All entries that follow are to be printed exactly as written.

Collected data entries.
========================================

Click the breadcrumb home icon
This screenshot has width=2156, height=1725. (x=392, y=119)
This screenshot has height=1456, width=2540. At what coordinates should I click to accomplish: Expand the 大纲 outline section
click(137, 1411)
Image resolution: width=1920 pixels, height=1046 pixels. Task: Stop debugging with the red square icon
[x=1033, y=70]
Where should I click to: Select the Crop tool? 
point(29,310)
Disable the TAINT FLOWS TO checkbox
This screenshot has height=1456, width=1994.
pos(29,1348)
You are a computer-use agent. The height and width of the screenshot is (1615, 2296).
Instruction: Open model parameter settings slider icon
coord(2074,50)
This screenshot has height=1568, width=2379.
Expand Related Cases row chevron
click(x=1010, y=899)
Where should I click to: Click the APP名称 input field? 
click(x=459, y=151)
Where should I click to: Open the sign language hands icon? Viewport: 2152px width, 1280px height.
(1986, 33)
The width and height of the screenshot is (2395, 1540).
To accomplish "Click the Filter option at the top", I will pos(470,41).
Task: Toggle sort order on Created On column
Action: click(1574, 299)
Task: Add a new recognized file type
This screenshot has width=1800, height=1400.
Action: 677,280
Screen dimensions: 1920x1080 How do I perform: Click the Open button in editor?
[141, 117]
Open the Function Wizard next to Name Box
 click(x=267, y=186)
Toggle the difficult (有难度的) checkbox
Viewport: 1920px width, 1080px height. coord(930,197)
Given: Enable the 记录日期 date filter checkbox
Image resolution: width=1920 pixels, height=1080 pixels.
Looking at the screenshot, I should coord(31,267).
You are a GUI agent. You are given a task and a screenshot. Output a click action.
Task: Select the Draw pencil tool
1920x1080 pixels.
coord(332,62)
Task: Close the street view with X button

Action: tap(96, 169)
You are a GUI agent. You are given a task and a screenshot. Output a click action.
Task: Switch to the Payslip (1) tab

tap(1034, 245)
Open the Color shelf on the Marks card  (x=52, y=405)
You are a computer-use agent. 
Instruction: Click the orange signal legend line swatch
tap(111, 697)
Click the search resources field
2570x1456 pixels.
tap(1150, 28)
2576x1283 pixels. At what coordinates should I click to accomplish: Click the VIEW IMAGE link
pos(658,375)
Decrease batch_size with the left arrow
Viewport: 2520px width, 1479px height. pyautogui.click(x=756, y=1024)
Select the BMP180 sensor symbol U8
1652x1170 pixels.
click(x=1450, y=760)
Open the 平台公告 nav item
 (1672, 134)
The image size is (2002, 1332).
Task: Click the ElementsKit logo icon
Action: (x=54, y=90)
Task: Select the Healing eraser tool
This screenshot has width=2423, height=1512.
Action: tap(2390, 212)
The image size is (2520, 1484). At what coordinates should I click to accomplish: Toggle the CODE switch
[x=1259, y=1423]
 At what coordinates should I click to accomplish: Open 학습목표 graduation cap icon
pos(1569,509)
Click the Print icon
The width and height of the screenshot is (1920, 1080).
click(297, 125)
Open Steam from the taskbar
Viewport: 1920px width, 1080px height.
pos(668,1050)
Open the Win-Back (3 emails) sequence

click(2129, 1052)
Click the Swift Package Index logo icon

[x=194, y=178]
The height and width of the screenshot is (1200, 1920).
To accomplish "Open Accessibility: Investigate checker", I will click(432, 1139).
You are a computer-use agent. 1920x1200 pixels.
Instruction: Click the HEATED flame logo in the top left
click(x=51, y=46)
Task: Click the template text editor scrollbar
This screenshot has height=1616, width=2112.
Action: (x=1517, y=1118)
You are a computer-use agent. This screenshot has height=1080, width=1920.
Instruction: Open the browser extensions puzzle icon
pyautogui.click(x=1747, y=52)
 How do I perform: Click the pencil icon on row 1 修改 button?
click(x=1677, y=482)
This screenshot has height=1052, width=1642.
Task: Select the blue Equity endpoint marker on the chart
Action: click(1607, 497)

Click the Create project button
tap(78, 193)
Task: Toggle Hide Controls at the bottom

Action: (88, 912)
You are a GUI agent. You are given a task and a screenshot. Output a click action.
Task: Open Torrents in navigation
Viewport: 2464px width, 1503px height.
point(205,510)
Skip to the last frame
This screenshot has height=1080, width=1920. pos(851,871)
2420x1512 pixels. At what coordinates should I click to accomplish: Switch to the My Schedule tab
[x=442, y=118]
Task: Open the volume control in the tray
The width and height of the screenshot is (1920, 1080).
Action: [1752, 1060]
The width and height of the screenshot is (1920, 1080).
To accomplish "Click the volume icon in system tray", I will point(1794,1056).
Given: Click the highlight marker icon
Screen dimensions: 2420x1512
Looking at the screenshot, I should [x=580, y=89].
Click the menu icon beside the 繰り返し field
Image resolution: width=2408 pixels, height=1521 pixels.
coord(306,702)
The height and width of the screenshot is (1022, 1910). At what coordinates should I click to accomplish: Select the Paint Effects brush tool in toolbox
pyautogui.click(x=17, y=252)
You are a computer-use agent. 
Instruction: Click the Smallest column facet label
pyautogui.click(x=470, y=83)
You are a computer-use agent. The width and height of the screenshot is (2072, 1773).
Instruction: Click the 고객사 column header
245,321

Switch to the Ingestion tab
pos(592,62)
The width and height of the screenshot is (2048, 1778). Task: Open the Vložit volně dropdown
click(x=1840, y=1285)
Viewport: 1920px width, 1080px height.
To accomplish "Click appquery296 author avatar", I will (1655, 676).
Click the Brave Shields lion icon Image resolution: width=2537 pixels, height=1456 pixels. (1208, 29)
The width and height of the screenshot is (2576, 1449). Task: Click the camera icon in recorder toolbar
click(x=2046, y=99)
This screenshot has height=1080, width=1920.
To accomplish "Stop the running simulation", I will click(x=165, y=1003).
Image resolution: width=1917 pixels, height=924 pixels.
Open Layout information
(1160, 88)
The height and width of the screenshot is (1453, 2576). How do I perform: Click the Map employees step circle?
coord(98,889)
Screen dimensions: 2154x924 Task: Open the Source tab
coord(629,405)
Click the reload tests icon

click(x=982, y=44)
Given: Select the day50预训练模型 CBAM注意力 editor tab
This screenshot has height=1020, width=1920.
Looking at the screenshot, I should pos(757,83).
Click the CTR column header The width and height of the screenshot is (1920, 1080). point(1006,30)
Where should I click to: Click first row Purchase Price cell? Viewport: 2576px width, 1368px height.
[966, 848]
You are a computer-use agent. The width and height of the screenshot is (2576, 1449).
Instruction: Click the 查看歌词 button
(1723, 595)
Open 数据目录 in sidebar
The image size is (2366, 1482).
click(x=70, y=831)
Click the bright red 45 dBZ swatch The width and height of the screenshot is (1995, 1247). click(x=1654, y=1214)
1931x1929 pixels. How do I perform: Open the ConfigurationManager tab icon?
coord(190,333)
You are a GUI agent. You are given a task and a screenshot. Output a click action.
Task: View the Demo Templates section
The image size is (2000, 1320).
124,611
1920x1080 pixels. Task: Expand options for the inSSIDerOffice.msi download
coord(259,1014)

========================================

Solution to this exercise.
Click the breadcrumb home icon
This screenshot has width=2156, height=1725. (x=392, y=119)
This screenshot has height=1456, width=2540. At what coordinates should I click to accomplish: Expand the 大纲 outline section
click(137, 1411)
Image resolution: width=1920 pixels, height=1046 pixels. Task: Stop debugging with the red square icon
[x=1033, y=70]
Where should I click to: Select the Crop tool? 
point(29,310)
Disable the TAINT FLOWS TO checkbox
This screenshot has height=1456, width=1994.
pos(29,1348)
You are a computer-use agent. The height and width of the screenshot is (1615, 2296).
Instruction: Open model parameter settings slider icon
coord(2074,50)
This screenshot has height=1568, width=2379.
Expand Related Cases row chevron
click(x=1010, y=899)
Where should I click to: Click the APP名称 input field? 
click(x=459, y=151)
Where should I click to: Open the sign language hands icon? Viewport: 2152px width, 1280px height.
(1986, 33)
The width and height of the screenshot is (2395, 1540).
To accomplish "Click the Filter option at the top", I will pos(470,41).
Task: Toggle sort order on Created On column
Action: click(1574, 299)
Task: Add a new recognized file type
This screenshot has width=1800, height=1400.
Action: 677,280
Screen dimensions: 1920x1080 How do I perform: Click the Open button in editor?
[141, 117]
Open the Function Wizard next to Name Box
 click(x=267, y=186)
Toggle the difficult (有难度的) checkbox
Viewport: 1920px width, 1080px height. coord(930,197)
Given: Enable the 记录日期 date filter checkbox
Image resolution: width=1920 pixels, height=1080 pixels.
Looking at the screenshot, I should coord(31,267).
You are a GUI agent. You are given a task and a screenshot. Output a click action.
Task: Select the Draw pencil tool
1920x1080 pixels.
coord(332,62)
Task: Close the street view with X button

Action: tap(96, 169)
You are a GUI agent. You are given a task and a screenshot. Output a click action.
Task: Switch to the Payslip (1) tab

tap(1034, 245)
Open the Color shelf on the Marks card  (x=52, y=405)
You are a computer-use agent. 
Instruction: Click the orange signal legend line swatch
tap(111, 697)
Click the search resources field
2570x1456 pixels.
tap(1150, 28)
2576x1283 pixels. At what coordinates should I click to accomplish: Click the VIEW IMAGE link
pos(658,375)
Decrease batch_size with the left arrow
Viewport: 2520px width, 1479px height. pyautogui.click(x=756, y=1024)
Select the BMP180 sensor symbol U8
1652x1170 pixels.
click(x=1450, y=760)
Open the 平台公告 nav item
 (1672, 134)
The image size is (2002, 1332).
Task: Click the ElementsKit logo icon
Action: (x=54, y=90)
Task: Select the Healing eraser tool
This screenshot has width=2423, height=1512.
Action: tap(2390, 212)
The image size is (2520, 1484). At what coordinates should I click to accomplish: Toggle the CODE switch
[x=1259, y=1423]
 At what coordinates should I click to accomplish: Open 학습목표 graduation cap icon
pos(1569,509)
Click the Print icon
The width and height of the screenshot is (1920, 1080).
click(297, 125)
Open Steam from the taskbar
Viewport: 1920px width, 1080px height.
pos(668,1050)
Open the Win-Back (3 emails) sequence

click(2129, 1052)
Click the Swift Package Index logo icon

[x=194, y=178]
The height and width of the screenshot is (1200, 1920).
To accomplish "Open Accessibility: Investigate checker", I will click(432, 1139).
You are a computer-use agent. 1920x1200 pixels.
Instruction: Click the HEATED flame logo in the top left
click(x=51, y=46)
Task: Click the template text editor scrollbar
This screenshot has height=1616, width=2112.
Action: (x=1517, y=1118)
You are a computer-use agent. This screenshot has height=1080, width=1920.
Instruction: Open the browser extensions puzzle icon
pyautogui.click(x=1747, y=52)
 How do I perform: Click the pencil icon on row 1 修改 button?
click(x=1677, y=482)
This screenshot has height=1052, width=1642.
Task: Select the blue Equity endpoint marker on the chart
Action: click(1607, 497)

Click the Create project button
tap(78, 193)
Task: Toggle Hide Controls at the bottom

Action: (88, 912)
You are a GUI agent. You are given a task and a screenshot. Output a click action.
Task: Open Torrents in navigation
Viewport: 2464px width, 1503px height.
point(205,510)
Skip to the last frame
This screenshot has height=1080, width=1920. pos(851,871)
2420x1512 pixels. At what coordinates should I click to accomplish: Switch to the My Schedule tab
[x=442, y=118]
Task: Open the volume control in the tray
The width and height of the screenshot is (1920, 1080).
Action: [1752, 1060]
The width and height of the screenshot is (1920, 1080).
To accomplish "Click the volume icon in system tray", I will point(1794,1056).
Given: Click the highlight marker icon
Screen dimensions: 2420x1512
Looking at the screenshot, I should [x=580, y=89].
Click the menu icon beside the 繰り返し field
Image resolution: width=2408 pixels, height=1521 pixels.
coord(306,702)
The height and width of the screenshot is (1022, 1910). At what coordinates should I click to accomplish: Select the Paint Effects brush tool in toolbox
pyautogui.click(x=17, y=252)
You are a computer-use agent. 
Instruction: Click the Smallest column facet label
pyautogui.click(x=470, y=83)
You are a computer-use agent. The width and height of the screenshot is (2072, 1773).
Instruction: Click the 고객사 column header
245,321

Switch to the Ingestion tab
pos(592,62)
The width and height of the screenshot is (2048, 1778). Task: Open the Vložit volně dropdown
click(x=1840, y=1285)
Viewport: 1920px width, 1080px height.
To accomplish "Click appquery296 author avatar", I will (1655, 676).
Click the Brave Shields lion icon Image resolution: width=2537 pixels, height=1456 pixels. (1208, 29)
The width and height of the screenshot is (2576, 1449). Task: Click the camera icon in recorder toolbar
click(x=2046, y=99)
This screenshot has height=1080, width=1920.
To accomplish "Stop the running simulation", I will click(x=165, y=1003).
Image resolution: width=1917 pixels, height=924 pixels.
Open Layout information
(1160, 88)
The height and width of the screenshot is (1453, 2576). How do I perform: Click the Map employees step circle?
coord(98,889)
Screen dimensions: 2154x924 Task: Open the Source tab
coord(629,405)
Click the reload tests icon

click(x=982, y=44)
Given: Select the day50预训练模型 CBAM注意力 editor tab
This screenshot has height=1020, width=1920.
Looking at the screenshot, I should pos(757,83).
Click the CTR column header The width and height of the screenshot is (1920, 1080). point(1006,30)
Where should I click to: Click first row Purchase Price cell? Viewport: 2576px width, 1368px height.
[966, 848]
You are a computer-use agent. The width and height of the screenshot is (2576, 1449).
Instruction: Click the 查看歌词 button
(1723, 595)
Open 数据目录 in sidebar
The image size is (2366, 1482).
click(x=70, y=831)
Click the bright red 45 dBZ swatch The width and height of the screenshot is (1995, 1247). click(x=1654, y=1214)
1931x1929 pixels. How do I perform: Open the ConfigurationManager tab icon?
coord(190,333)
You are a GUI agent. You are given a task and a screenshot. Output a click action.
Task: View the Demo Templates section
The image size is (2000, 1320).
124,611
1920x1080 pixels. Task: Expand options for the inSSIDerOffice.msi download
coord(259,1014)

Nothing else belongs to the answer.